## Provided material
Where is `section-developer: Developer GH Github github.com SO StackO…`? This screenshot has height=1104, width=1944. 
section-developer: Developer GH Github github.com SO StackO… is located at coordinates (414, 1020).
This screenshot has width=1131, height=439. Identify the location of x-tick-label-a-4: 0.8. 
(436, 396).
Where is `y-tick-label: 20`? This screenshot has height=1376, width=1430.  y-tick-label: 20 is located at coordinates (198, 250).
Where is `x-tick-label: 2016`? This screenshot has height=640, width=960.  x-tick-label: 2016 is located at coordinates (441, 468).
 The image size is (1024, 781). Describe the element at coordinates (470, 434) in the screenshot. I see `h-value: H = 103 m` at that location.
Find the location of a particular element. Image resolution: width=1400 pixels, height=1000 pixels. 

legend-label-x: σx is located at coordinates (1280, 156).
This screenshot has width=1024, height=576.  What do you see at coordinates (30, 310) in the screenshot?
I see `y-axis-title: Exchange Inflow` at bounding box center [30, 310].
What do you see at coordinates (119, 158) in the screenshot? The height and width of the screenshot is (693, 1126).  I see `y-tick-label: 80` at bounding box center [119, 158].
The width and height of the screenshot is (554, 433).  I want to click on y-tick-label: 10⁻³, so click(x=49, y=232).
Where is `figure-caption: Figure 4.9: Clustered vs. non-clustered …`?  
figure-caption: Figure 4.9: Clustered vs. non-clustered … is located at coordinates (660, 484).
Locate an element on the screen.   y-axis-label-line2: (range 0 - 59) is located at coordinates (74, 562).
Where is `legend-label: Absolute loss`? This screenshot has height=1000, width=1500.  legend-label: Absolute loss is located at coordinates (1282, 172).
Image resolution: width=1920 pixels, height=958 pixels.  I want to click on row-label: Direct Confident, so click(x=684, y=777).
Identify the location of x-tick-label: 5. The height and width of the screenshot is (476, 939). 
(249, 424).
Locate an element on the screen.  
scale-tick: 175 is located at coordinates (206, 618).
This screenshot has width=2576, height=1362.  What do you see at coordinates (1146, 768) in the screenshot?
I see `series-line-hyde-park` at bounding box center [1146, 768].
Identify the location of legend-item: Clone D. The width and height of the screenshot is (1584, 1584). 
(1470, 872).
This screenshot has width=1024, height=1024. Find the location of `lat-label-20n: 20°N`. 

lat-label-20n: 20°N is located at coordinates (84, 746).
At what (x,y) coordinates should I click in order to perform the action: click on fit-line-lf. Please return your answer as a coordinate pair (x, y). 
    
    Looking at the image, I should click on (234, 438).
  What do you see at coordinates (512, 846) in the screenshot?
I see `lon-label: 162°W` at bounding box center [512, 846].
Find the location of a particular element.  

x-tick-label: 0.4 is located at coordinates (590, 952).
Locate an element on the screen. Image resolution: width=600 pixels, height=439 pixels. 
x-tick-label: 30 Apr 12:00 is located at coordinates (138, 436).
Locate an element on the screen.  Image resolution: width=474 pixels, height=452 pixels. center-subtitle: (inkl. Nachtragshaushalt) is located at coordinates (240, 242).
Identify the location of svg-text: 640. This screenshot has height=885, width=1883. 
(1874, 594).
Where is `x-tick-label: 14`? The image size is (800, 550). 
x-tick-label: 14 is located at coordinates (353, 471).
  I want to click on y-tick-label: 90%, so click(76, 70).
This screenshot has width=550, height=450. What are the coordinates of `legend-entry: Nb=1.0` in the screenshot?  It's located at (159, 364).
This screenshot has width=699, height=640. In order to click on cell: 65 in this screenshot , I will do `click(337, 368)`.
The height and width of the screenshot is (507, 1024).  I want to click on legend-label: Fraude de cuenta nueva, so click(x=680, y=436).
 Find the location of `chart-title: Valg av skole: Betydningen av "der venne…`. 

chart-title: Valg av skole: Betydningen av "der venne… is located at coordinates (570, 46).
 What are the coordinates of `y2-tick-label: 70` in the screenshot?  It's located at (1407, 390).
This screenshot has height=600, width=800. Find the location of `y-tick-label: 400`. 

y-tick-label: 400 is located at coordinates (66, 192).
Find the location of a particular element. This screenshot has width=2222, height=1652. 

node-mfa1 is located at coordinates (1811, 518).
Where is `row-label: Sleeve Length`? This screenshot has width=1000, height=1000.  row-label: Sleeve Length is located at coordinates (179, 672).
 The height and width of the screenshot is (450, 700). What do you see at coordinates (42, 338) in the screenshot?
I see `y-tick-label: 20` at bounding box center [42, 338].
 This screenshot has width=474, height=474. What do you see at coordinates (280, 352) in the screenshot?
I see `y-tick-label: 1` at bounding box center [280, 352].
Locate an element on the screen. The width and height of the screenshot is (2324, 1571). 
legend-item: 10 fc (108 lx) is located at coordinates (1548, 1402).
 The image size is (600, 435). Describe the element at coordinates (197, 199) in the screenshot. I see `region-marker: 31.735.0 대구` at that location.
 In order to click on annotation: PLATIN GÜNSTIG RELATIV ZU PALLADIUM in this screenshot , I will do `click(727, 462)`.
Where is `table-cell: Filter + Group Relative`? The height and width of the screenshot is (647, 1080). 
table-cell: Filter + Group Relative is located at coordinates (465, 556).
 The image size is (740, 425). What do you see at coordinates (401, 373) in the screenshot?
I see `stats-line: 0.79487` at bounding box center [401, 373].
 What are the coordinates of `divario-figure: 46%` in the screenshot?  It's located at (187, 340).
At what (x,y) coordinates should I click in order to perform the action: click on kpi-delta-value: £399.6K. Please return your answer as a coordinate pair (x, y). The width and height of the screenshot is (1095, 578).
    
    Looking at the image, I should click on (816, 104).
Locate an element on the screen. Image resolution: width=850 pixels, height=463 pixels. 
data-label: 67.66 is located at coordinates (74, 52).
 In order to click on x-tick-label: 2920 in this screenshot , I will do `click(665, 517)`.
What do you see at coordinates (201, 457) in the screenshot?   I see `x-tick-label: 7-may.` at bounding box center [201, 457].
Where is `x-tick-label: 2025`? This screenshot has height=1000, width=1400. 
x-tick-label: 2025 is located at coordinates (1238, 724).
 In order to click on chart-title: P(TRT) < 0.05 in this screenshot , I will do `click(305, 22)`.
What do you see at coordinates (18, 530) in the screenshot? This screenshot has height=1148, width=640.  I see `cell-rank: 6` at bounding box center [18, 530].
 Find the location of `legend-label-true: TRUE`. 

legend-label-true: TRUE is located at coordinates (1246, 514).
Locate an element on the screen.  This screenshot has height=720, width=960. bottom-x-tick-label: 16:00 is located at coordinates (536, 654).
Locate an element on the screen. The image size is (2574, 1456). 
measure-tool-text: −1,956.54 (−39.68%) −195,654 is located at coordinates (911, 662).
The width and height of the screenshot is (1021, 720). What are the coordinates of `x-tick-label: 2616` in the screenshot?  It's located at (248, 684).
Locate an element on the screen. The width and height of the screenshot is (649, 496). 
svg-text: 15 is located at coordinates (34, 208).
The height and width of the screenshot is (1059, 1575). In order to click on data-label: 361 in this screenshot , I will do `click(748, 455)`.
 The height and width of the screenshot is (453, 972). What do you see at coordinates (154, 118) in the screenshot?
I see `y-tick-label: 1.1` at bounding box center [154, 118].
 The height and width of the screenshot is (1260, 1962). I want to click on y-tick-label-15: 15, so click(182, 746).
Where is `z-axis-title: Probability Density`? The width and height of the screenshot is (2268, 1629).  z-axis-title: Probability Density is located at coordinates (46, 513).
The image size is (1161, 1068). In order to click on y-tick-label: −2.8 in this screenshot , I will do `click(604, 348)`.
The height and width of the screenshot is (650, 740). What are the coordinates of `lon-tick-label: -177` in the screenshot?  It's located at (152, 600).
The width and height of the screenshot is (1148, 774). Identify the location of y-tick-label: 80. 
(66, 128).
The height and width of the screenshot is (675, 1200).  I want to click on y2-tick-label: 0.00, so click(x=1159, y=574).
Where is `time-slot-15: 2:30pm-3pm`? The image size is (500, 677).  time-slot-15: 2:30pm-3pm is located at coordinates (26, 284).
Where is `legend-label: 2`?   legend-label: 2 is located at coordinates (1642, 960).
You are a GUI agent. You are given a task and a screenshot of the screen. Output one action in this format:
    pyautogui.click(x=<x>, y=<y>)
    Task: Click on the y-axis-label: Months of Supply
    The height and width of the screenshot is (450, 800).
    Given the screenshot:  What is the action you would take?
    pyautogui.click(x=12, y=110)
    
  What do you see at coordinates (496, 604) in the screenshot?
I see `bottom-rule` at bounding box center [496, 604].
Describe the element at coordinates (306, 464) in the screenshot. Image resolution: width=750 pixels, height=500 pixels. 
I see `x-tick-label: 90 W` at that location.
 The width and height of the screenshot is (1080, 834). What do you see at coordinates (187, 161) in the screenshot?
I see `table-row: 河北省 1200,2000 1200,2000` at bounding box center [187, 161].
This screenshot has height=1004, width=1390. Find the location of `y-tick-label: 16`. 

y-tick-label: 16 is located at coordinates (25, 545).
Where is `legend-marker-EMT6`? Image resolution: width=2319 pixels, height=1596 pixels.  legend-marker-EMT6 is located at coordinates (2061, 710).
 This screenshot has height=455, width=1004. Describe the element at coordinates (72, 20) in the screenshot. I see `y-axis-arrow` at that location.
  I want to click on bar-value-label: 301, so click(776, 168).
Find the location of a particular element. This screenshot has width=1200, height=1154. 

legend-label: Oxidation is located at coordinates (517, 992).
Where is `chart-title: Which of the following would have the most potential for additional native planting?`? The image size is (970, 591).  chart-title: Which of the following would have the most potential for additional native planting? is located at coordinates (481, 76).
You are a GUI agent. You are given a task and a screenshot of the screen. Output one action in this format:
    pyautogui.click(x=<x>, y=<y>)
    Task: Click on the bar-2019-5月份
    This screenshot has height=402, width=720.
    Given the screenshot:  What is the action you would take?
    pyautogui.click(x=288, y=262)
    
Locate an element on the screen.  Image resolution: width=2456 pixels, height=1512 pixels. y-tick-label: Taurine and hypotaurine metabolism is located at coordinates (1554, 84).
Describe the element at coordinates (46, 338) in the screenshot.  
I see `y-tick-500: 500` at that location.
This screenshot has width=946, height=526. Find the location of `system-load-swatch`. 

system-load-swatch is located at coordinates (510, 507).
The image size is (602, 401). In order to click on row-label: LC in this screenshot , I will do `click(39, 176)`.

## Directive
Which lines in the records above contain the string "section"? Gather all of them and copy each one in full.

## Problem solution
Where is `section-developer: Developer GH Github github.com SO StackO…`? This screenshot has height=1104, width=1944. 
section-developer: Developer GH Github github.com SO StackO… is located at coordinates (414, 1020).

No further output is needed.